→ WORK REQUIRED: No pictures, nothing altered: return the data below.

BEGIN

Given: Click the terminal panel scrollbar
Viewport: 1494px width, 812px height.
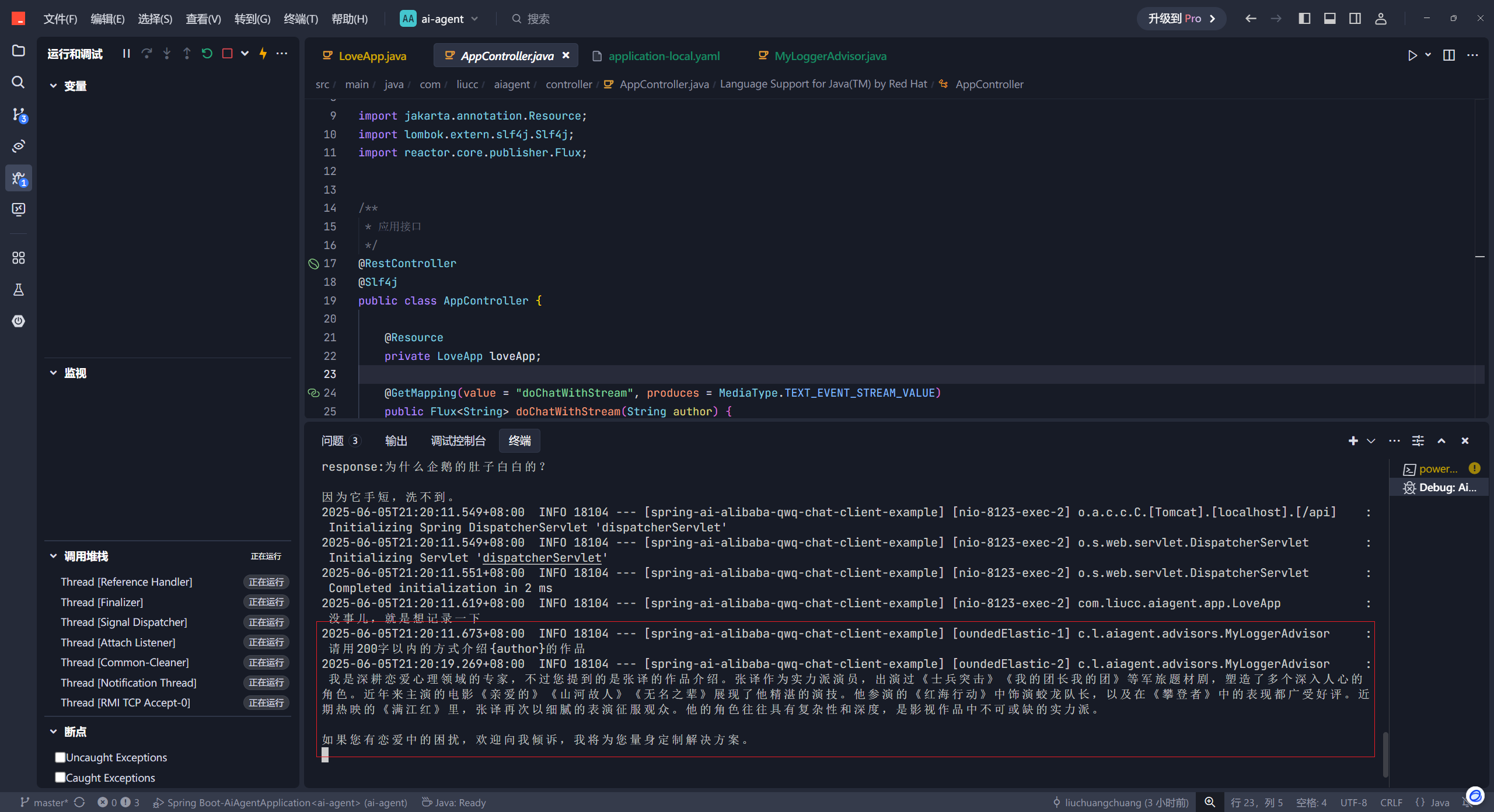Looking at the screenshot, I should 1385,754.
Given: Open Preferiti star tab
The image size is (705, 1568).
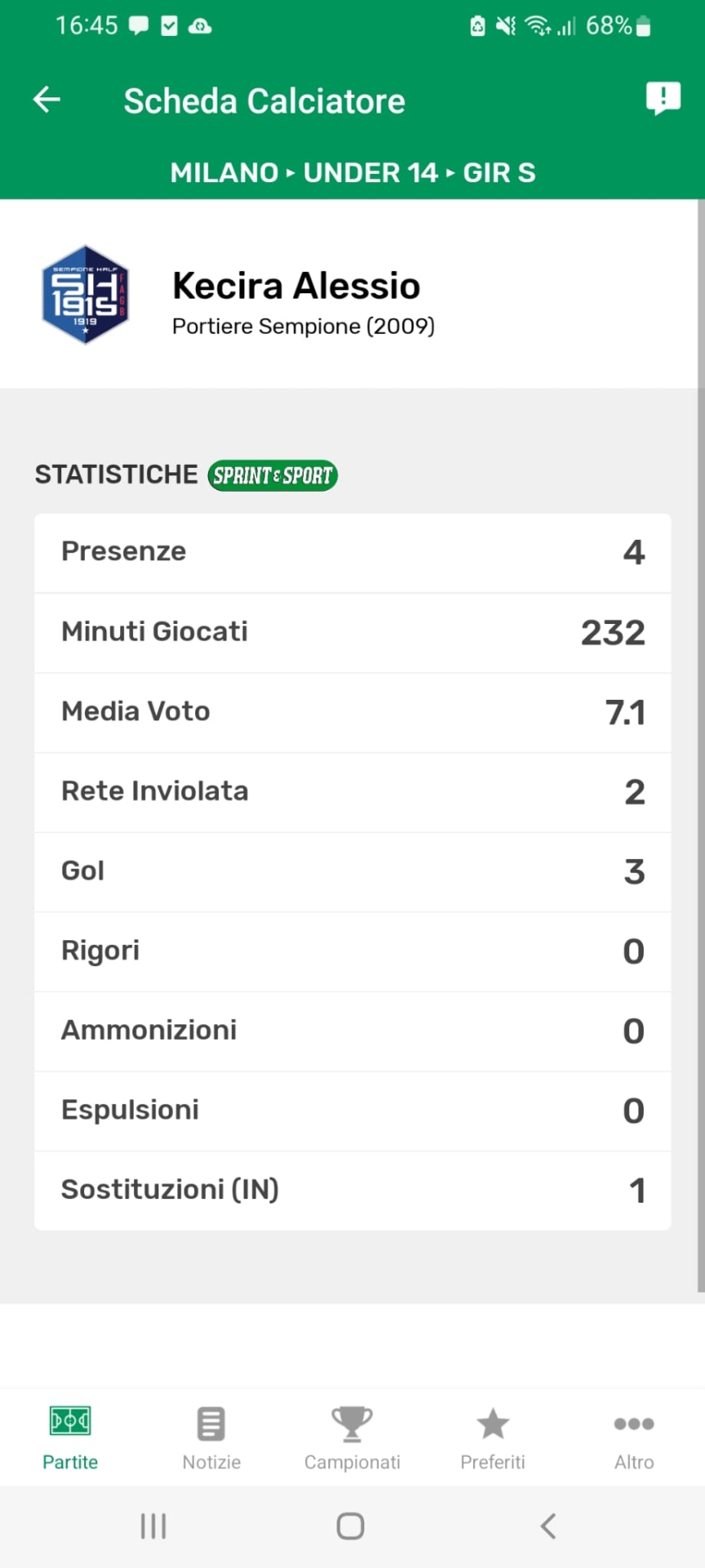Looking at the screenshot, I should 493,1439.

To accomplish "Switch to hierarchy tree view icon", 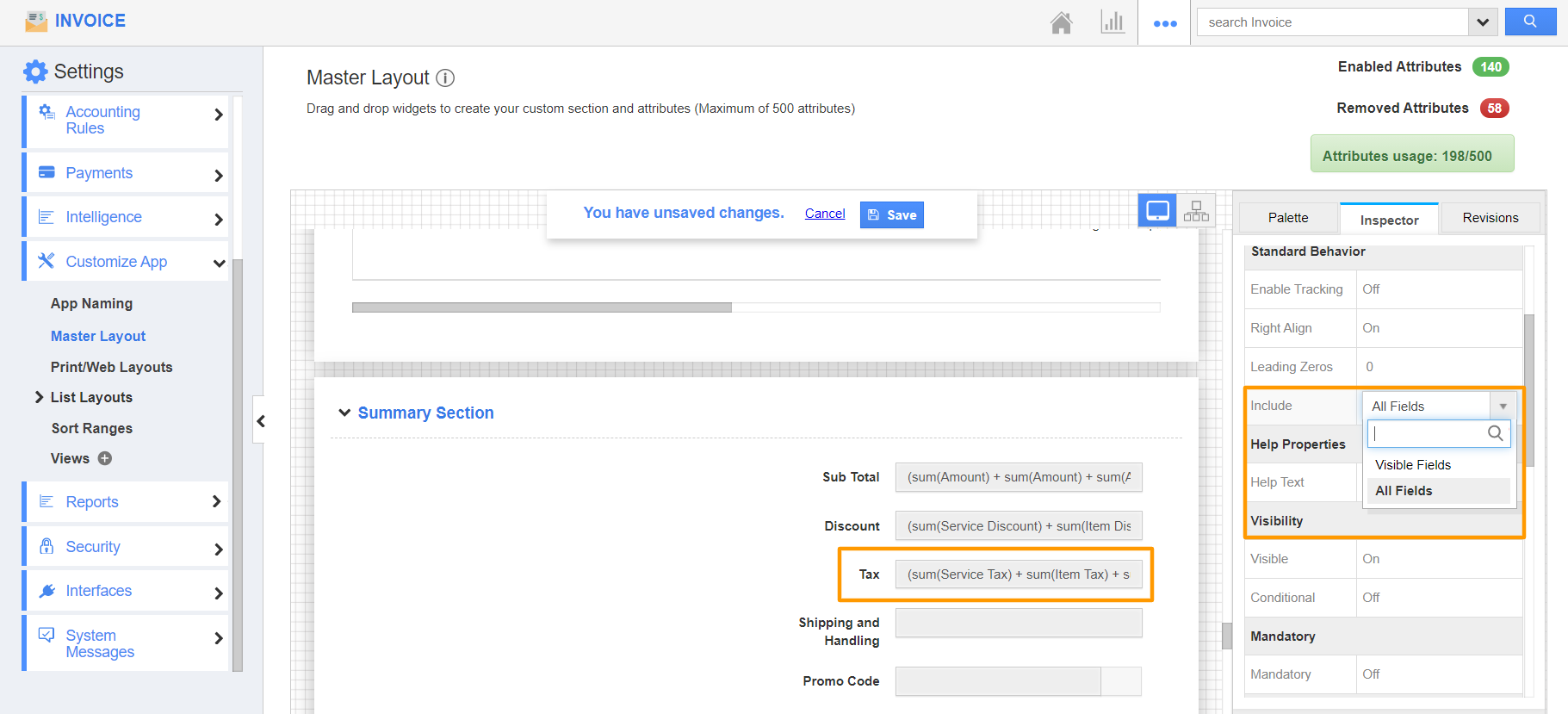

END

→ ANSWER AREA:
Given: Click the terminal panel scrollbar
Viewport: 1494px width, 812px height.
Looking at the screenshot, I should 1385,754.
Given: Open Preferiti star tab
The image size is (705, 1568).
Looking at the screenshot, I should 493,1439.

To accomplish "Switch to hierarchy tree view icon", 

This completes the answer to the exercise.